Challenges AI faces in understanding invoice information

Find out interesting insights with Niyati Chhaya, Co-Founder & VP-AI, Hyperbots

Moderated by Emily, Digital Transformation Consultant at Hyperbots

Don’t want to watch a video? Read the interview transcript below.

Emily: Hi, everyone. This is Emily, and I’m a digital transformation consultant at Hyperbots today. I’m very pleased to have Niyati join us today, who is the co-founder and VP of AI at Hyperbots. Today, we’ll be talking about invoices, their peculiarities, and the different nuances. Specifically, why is it not so trivial for AI to understand them? So Niyati, let’s start with the basics. What makes invoices peculiar?

Niyati: Thanks, it’s always great to be talking to you. What is an invoice? An invoice is the main document or the mode of communication for any accounts payable process or AP process. These invoices contain information about what payment needs to be made between a vendor and a company. It includes addresses, identities, goods or services that are being invoiced, and, of course, the amounts and other related information.

Emily: That’s quite a lot of information, right? All of this is usually put in a single format. So it’s all very structured, and the invoices look the same, correct?

Niyati: No, not really.In fact, an invoice by nature is unstructured. Every vendor may have their own way of representing an invoice. It’s not only about how it’s laid out on the page or multiple pages; it’s also about the format in which it may be communicated. Sometimes it’s via email, a scan, a PDF, or even an Excel sheet. An invoice doesn’t have to follow a specific structure as long as it communicates the necessary payment information and the details of goods or services being transacted.

Emily: So this would also vary across industries, right? Can you give me an example?

Niyati: Sure! Let’s take the example of a software company. Maybe they’re renting office space. The invoice between the office provider and the software company will likely include the number of seats, infrastructure costs, and similar details. However, they probably won’t have invoices for transportation costs. On the other hand, if we talk about a manufacturing firm building machinery, their invoices might include transportation costs for different parts of the machine—things like weight, transportation charges, and other associated costs. So, depending on the nature of the business and the industry, invoices can vary significantly.

Emily: Got it. So, industry verticals have a huge impact. Now, can you explain the part of the invoice that contains the actual amounts and item details? What’s challenging there?

Niyati: That’s a great question.
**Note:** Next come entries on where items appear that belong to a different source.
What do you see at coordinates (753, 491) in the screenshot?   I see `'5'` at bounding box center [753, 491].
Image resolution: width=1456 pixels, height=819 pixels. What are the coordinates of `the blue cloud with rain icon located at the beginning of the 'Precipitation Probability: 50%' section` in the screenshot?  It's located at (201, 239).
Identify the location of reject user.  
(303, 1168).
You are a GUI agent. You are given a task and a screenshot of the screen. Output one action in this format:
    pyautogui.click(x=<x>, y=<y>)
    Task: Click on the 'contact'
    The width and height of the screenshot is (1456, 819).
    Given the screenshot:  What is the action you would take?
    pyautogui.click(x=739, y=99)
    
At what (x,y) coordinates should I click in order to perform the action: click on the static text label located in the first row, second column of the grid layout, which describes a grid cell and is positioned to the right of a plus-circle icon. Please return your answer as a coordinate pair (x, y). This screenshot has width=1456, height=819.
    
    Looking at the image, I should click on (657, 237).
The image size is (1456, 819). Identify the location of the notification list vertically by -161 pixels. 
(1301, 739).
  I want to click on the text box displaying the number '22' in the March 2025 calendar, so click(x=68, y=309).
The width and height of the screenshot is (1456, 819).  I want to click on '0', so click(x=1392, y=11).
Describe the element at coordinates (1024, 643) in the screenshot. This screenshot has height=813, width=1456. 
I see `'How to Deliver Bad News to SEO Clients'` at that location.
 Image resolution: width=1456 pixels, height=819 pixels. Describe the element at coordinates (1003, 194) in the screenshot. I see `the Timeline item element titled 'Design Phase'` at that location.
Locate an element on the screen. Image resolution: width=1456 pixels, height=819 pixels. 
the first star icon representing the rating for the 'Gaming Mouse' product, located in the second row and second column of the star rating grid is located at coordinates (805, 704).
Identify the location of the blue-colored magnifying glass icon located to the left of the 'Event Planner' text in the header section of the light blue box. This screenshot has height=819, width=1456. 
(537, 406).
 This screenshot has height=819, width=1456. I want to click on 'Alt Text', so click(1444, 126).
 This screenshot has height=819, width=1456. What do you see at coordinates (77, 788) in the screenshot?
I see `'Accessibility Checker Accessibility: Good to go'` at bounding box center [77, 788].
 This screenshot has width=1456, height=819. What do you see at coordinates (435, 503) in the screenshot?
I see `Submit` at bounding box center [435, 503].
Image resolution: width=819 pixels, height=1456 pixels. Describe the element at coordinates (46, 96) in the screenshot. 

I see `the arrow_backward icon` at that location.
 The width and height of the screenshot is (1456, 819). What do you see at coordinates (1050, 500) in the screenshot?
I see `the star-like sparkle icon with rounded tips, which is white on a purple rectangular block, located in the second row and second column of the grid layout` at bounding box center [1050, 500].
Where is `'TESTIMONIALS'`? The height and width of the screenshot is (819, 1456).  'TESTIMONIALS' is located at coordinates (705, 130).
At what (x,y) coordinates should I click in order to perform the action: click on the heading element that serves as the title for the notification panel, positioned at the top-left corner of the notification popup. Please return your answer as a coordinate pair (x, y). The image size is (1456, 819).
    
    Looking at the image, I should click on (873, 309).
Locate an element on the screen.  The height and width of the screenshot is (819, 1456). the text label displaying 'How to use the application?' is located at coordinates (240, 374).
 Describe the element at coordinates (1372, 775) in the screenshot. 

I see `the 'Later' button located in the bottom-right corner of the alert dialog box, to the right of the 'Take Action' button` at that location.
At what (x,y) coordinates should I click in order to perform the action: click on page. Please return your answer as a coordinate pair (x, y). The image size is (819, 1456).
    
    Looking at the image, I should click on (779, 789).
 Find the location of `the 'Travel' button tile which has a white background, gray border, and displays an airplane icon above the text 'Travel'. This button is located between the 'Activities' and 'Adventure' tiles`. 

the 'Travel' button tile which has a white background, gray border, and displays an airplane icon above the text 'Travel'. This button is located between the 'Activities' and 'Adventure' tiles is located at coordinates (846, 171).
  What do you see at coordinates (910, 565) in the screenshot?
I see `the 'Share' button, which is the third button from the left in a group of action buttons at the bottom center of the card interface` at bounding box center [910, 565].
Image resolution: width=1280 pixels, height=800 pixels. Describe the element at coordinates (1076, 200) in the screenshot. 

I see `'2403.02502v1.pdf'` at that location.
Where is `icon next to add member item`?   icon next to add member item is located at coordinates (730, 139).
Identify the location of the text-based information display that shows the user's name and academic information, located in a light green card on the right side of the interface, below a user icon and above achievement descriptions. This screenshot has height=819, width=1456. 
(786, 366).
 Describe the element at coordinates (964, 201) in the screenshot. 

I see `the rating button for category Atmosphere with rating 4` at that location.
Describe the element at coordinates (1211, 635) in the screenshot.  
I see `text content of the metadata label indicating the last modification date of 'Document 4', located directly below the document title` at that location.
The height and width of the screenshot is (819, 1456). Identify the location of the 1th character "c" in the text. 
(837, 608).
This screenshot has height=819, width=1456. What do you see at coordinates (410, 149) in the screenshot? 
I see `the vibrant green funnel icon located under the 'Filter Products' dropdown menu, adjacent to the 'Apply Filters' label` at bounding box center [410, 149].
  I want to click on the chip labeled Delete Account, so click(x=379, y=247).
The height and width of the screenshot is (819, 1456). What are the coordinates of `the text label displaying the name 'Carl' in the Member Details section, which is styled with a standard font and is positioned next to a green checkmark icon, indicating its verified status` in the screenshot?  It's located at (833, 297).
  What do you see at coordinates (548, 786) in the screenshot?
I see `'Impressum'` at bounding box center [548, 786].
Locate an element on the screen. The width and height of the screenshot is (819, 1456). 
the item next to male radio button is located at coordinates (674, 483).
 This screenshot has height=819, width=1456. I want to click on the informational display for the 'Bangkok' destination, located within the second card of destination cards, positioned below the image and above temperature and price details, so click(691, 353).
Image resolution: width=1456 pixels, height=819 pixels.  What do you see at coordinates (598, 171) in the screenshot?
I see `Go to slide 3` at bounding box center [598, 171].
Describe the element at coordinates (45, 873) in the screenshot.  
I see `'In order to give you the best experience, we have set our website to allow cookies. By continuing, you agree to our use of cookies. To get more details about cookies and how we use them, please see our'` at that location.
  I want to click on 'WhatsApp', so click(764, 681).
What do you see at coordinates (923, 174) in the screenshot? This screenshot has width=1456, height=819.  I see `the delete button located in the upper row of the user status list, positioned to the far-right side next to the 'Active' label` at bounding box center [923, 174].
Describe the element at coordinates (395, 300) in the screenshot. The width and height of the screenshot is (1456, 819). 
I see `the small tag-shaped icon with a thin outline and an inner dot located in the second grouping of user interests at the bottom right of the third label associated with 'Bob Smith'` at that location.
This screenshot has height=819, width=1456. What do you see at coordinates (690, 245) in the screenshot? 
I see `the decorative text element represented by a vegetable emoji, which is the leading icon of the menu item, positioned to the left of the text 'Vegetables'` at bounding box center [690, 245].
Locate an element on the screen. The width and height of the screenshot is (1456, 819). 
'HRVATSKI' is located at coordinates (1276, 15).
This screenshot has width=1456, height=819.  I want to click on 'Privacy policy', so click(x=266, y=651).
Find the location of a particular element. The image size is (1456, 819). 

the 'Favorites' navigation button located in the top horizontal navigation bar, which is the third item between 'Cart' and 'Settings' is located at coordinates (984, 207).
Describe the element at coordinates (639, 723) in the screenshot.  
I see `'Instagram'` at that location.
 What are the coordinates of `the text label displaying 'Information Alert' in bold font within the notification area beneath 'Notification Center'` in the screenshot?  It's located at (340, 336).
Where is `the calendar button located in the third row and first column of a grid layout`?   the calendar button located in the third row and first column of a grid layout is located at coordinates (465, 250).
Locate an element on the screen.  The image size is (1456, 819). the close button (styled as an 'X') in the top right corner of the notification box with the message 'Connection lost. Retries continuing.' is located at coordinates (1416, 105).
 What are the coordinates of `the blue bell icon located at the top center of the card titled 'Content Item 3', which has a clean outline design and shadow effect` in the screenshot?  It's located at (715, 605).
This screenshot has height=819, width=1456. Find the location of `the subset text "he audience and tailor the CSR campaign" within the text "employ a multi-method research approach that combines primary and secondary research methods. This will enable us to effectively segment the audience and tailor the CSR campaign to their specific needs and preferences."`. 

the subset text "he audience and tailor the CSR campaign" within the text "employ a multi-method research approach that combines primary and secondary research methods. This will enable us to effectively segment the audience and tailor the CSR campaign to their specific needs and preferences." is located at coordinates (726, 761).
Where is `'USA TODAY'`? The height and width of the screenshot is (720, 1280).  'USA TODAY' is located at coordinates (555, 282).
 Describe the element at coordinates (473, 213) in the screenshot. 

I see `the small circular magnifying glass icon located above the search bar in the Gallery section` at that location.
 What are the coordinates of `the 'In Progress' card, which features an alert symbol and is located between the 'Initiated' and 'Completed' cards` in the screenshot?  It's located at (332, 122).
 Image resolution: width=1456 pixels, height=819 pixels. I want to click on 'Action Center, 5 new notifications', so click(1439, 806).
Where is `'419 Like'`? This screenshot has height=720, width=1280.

Line items the part of the invoice that lists what’s being invoiced for are core to the document. They show things like I gave you 100 apples at this rate, and this is the cost. Line items can also define product codes. For example, an electric bulb manufacturer might offer different types of bulbs, and the line item would define which specific bulbs were delivered. It can also include things like labor charges, such as a service invoice saying, Service provided by person X at rate Y for 30 hours a week. The AI needs to understand that each type of line item has different unit prices, net amounts, taxes, or discounts. The tabular format of these line items determines the final amount or transaction between companies.

Emily: So an invoice will just have one table, right? Can’t we build models to understand that single table?

Niyati: Not necessarily! An invoice can have as many tables as needed. For example, I might decide to show basic goods in one table, additional charges in another table, and vendor identity information in a third table. Someone else might combine all this into one table, or display vendor information as text, the items in a table, and fuel charges as a subscript. So, there’s no rule about just having one table in an invoice—there can be many.

Emily: If I understand correctly, then the industry, document format, and layout of the line items all make invoices quite complex for AI to interpret, right?

Niyati: Exactly. Invoices are semi-structured business documents with a mix of well-written language, codes, and numbers all together.

Emily: What about the small subscript text often found in invoices? Is that important, and can AI models understand it?

Niyati: Yes, it is important. Just like when we sign things online without reading the fine print and later realize we’ve agreed to monthly charges, subscripts in invoices are critical. They can cover things like payment terms, penalties, discounts, or conditions that have already been agreed upon. However, understanding them is hard for AI. AI needs specialized models because subscripts can be tiny and difficult to read, and standard OCR (Optical Character Recognition) struggles with that. You need enhanced extraction capabilities for the AI pipeline to first read the subscript text. After that, the AI needs to interpret the details like if a payment term says a penalty applies if not paid by the due date, and interest is charged monthly, AI has to calculate all of that.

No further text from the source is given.